> [TO DO] Can you quote every one of the rows below word for word, leaving the pictures out?

* * * * * * *

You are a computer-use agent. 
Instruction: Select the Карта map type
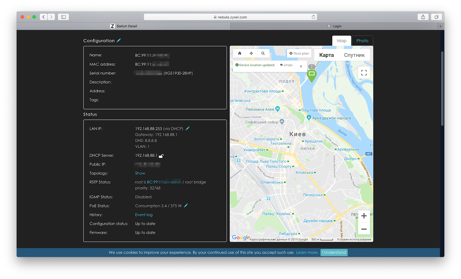pyautogui.click(x=326, y=55)
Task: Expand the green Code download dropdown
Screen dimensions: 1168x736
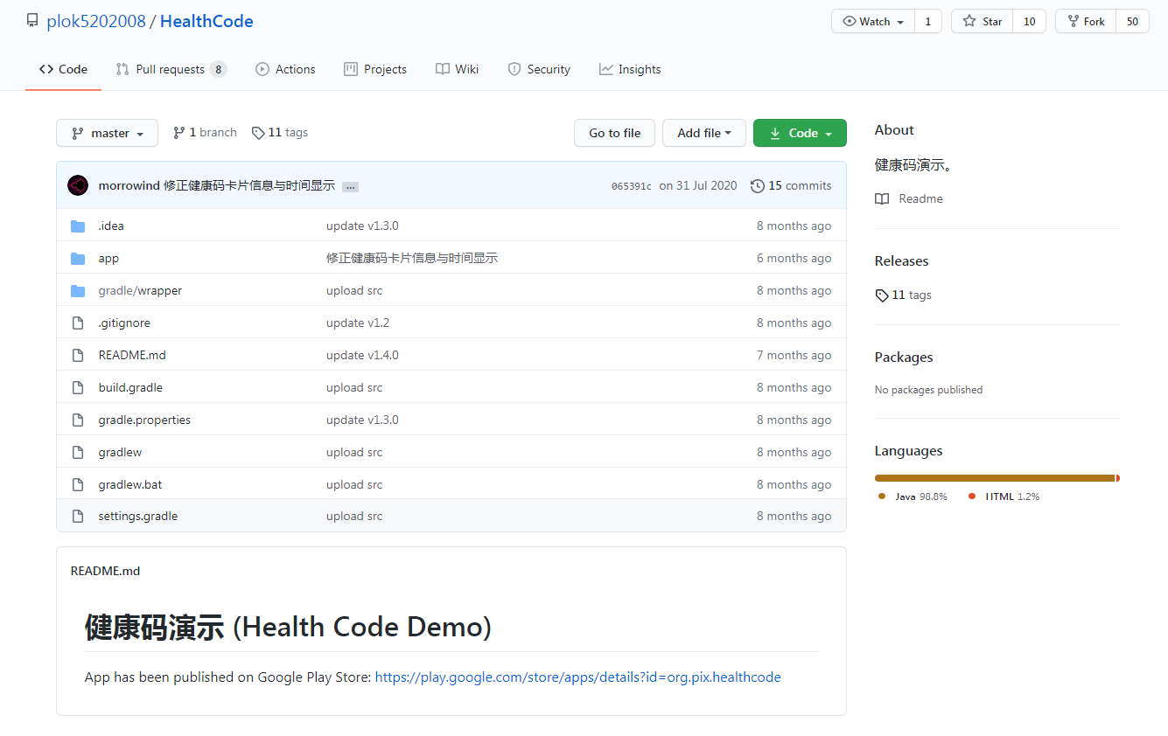Action: pos(800,133)
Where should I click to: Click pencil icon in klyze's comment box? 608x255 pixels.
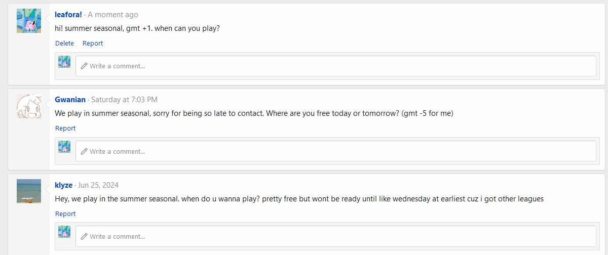tap(84, 236)
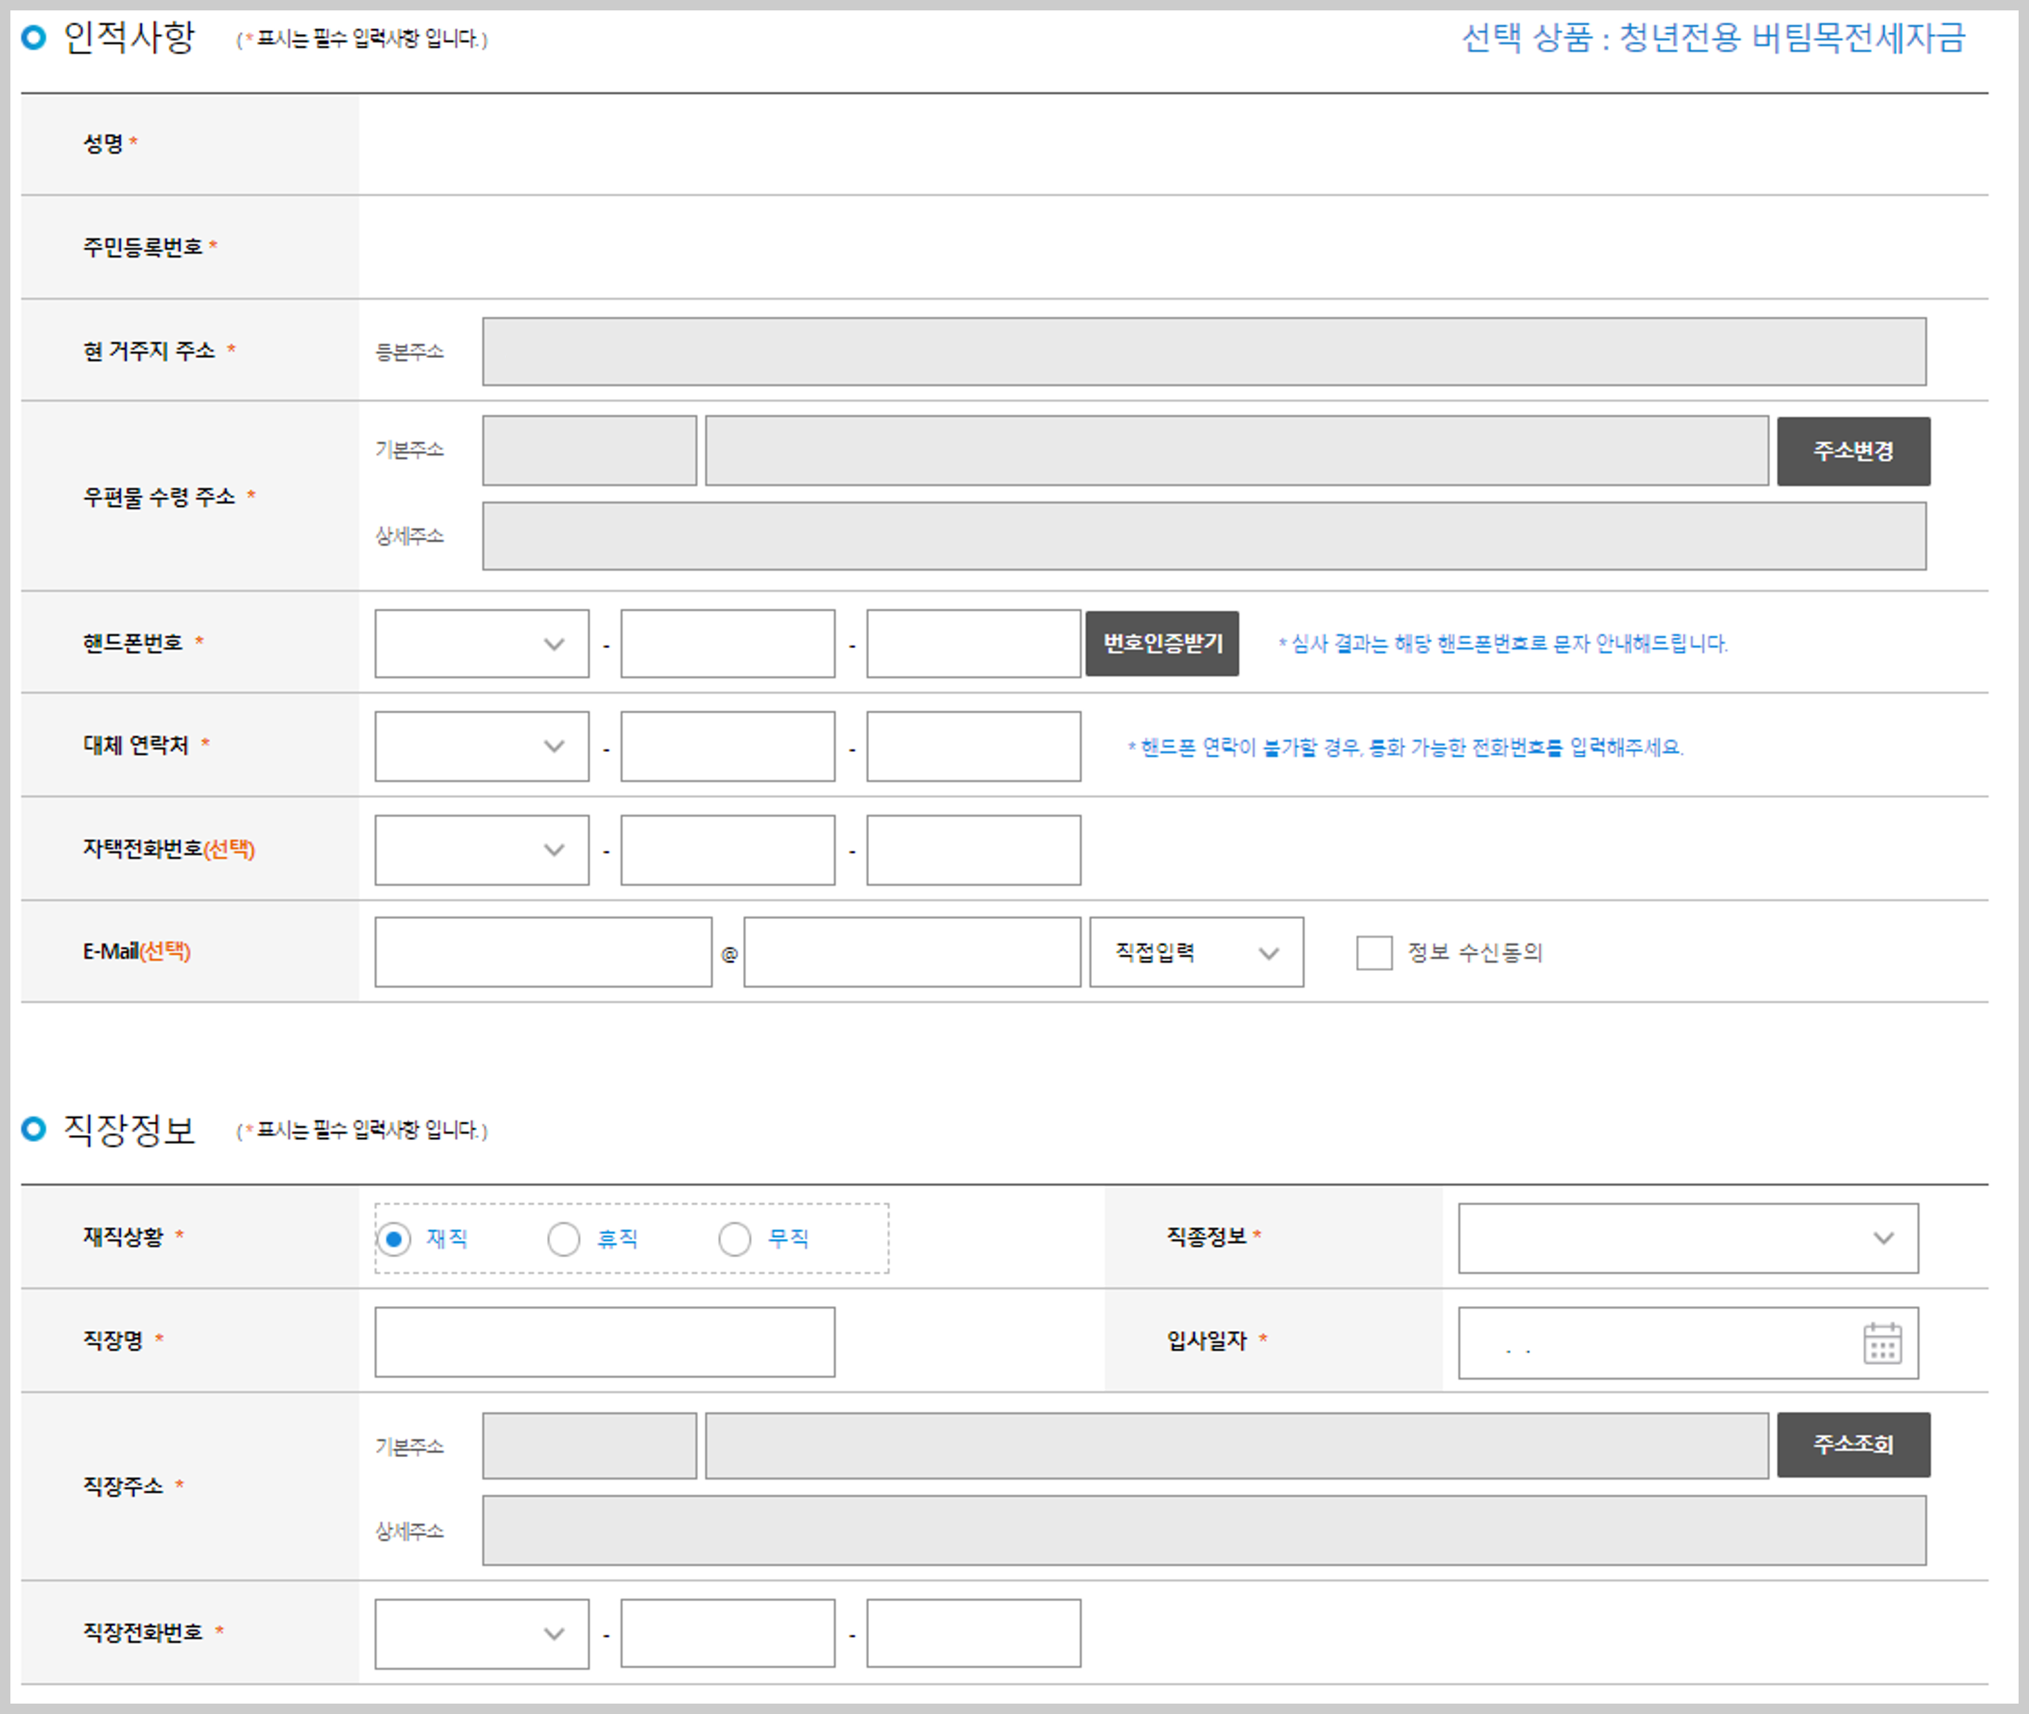This screenshot has height=1714, width=2029.
Task: Select the 재직 radio button
Action: 394,1239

* * * * * * *

> [OUTPUT]
You are a computer-use agent. 
Instruction: Select the Карта map type
pyautogui.click(x=326, y=55)
Task: Expand the green Code download dropdown
Screen dimensions: 1168x736
Action: pos(800,133)
Where should I click to: Click pencil icon in klyze's comment box? 608x255 pixels.
tap(84, 236)
This screenshot has height=1714, width=2029.
Task: Select the 재직 radio button
Action: 394,1239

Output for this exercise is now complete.